Lutra Menuju Kabupaten Layak Anak, Indah Ingatkan Fokus 5 Klaster
Implementasinya kata Indah, pertama angka anak putus sekolah berkurang. Dengan demikian pernikahan anak usia dini juga bisa berkurang
LUTRA, PEDOMANMEDIA - Bupati Luwu Utara Indah Putri Indriani mengingatkan seluruh stakeholder agar fokus dalam pencapaian menuju kabupaten layak anak. Menurutnya, ada 5 langkah ke arah sana.
"Kehadiran kita semua tentu punya harapan yang lebih baik. Karena kita hadir full tim hari ini kita punya harapan yang lebih baik dari capaian sebelumnya dan harusnya bisa," ujar Indah saat memimpin
pertemuan penguatan Gugus Tugas Kabupaten Layak Anak ( KLA), Senin (31/5/2022).

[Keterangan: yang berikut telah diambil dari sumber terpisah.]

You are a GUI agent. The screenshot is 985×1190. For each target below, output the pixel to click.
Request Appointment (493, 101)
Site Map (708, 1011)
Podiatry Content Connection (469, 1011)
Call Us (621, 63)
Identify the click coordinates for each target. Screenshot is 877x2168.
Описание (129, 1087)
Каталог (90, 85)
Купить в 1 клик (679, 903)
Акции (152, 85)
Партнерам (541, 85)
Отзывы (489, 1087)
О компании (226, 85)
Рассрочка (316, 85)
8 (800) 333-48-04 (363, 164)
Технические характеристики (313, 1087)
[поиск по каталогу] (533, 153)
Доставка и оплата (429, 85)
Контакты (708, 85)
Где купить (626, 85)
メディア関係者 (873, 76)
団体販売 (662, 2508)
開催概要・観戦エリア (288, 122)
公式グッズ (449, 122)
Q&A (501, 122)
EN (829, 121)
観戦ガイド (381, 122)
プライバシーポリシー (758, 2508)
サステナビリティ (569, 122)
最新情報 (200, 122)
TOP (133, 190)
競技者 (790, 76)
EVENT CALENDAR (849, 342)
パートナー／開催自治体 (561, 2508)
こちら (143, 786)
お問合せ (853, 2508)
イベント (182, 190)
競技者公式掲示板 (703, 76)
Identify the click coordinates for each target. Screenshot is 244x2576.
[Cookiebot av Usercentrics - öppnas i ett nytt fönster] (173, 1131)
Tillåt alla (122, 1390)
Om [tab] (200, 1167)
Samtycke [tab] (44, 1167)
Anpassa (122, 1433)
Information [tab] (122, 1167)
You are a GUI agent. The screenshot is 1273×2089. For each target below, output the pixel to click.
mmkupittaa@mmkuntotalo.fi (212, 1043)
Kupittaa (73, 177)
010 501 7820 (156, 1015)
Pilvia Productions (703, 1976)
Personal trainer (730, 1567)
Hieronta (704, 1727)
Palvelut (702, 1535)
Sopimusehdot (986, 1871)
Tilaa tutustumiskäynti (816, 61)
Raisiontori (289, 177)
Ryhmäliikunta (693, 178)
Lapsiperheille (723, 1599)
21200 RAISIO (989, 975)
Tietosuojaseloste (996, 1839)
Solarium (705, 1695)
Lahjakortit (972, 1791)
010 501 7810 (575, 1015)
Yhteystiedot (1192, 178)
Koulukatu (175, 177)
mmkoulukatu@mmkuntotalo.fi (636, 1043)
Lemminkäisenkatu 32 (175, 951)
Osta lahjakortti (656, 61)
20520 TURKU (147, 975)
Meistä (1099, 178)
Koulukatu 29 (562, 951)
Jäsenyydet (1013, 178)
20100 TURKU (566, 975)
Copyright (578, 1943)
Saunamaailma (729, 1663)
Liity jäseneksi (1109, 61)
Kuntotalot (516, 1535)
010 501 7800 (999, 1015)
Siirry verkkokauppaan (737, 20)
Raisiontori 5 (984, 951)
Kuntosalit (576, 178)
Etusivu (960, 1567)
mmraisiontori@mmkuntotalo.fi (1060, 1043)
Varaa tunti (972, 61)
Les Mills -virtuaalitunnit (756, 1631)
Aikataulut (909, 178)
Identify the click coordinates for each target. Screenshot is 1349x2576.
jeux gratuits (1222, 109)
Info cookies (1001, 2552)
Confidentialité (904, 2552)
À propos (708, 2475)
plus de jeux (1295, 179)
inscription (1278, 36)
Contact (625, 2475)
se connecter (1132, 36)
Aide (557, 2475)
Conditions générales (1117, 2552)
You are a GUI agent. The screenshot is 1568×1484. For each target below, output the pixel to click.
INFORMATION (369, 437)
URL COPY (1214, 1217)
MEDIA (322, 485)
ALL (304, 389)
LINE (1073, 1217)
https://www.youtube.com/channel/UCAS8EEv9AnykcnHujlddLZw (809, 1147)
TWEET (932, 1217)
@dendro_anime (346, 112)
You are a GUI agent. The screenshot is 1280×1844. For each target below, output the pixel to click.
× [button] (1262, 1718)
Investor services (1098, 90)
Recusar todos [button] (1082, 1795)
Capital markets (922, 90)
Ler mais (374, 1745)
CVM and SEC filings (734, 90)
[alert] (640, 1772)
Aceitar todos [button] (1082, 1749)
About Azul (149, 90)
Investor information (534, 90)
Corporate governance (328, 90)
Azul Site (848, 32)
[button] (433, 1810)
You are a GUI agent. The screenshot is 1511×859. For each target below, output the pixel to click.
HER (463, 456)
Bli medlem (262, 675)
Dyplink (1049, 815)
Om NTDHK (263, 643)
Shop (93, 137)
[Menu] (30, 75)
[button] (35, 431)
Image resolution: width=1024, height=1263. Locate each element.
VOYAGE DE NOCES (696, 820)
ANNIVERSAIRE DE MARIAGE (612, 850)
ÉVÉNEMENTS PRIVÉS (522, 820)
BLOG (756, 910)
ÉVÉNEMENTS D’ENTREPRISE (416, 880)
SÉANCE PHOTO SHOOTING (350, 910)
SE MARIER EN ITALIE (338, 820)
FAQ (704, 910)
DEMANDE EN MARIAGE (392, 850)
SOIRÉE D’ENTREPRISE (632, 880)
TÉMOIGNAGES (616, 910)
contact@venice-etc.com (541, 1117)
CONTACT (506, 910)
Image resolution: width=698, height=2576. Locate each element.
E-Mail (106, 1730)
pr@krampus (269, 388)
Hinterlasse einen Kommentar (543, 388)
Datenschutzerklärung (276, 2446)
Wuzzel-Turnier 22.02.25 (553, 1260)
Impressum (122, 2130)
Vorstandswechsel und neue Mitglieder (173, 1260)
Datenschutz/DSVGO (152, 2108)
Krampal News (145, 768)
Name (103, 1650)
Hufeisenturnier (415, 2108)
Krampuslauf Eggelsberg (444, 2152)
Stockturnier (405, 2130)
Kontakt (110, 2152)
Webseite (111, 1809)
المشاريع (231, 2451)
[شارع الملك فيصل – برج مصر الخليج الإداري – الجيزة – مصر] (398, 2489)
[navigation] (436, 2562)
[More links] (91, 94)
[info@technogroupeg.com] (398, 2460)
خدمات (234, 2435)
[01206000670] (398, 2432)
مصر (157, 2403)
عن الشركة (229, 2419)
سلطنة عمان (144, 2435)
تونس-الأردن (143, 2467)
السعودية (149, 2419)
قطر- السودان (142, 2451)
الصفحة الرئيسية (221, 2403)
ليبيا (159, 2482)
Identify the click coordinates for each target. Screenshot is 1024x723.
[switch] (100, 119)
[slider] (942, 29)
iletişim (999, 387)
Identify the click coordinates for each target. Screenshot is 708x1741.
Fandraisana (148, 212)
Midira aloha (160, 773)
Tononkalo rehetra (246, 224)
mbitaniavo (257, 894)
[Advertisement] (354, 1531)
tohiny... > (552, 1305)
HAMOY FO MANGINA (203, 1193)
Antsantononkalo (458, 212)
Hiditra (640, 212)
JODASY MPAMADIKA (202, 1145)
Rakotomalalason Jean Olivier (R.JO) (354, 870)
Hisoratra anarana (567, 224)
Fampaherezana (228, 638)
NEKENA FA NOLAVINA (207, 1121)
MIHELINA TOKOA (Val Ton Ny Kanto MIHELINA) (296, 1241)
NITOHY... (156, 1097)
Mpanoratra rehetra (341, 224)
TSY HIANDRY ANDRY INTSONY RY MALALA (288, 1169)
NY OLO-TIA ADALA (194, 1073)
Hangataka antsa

Indah mengatakan, harus banyak intervensi agar ada perbaikan dari angka raihan di tahun sebelumnya. Muaranya adalah membawa Luwu Utara menjadi kabupaten layak anak.
"Ada 24 indikator kabupaten dan kota layak anak dan saya ingin kita semua fokus pada 5 klaster dan berharap kita semua yang hadir hari ini paham terhadap 5 klaster ini," jelasnya.
Menurutnya, 5 klaster itu adalah hak sipil kebebasan, lingkungan keluarga dan pengasuhan alternatif, kesehatan dasar dan kesejahteraan, pendidikan pemanfaatan waktu luang dan kegiatan budaya, dan perlindungan khusus.
Implementasinya kata Indah, pertama angka anak putus sekolah berkurang. Dengan demikian pernikahan anak usia dini juga bisa berkurang meskipun itu bukan dampak utamanya.
"Kita tidak boleh menyerah dengan keterbatasan yang kita miliki banyak yang bisa kita lakukan dengan sumber daya alam serta sarana dan prasarana yang kita miliki," harapnya.
Indah mengatakan, mendapatkan penghargaan tingkat madya maupun tingkat nindya adalah hanya target minimal saja. Target maksimal adalah bagaimana anak-anak betul-betul mendapatkan perlindungan serta terpenuhi segala hak dan kebutuhannya.
"Semua anak-anak yang ada di luwu utara adalah anak kita yang berarti menjadi tanggung jawab kita," paparnya.
Kepala Dinas P3AP2KB Andi Zulkarnain mengatakan, tujuan dari pelaksanaan rapat ini adalah untuk peningkatan persepsi hak dan perlindungan anak dan untuk adanya penyamaan persepsi dan komitmen dalam rangka evaluasi nasional indikator Kabupaten Layak Anak tahun 2022
"Kami berharap peran dan dukungan gugus tugas kabupaten kecamatan dan jejaring PHA (Pemenuhan Hak Anak) mendapat peran Aktif khusunya pendampingan dan monitoring lokus sesuai klaster dan indikatir KLA serta dapat memberikan jawaban/ informasi capaian dan implemetasi PHA kepada Tim Verifikasi pusat," imbuhnya.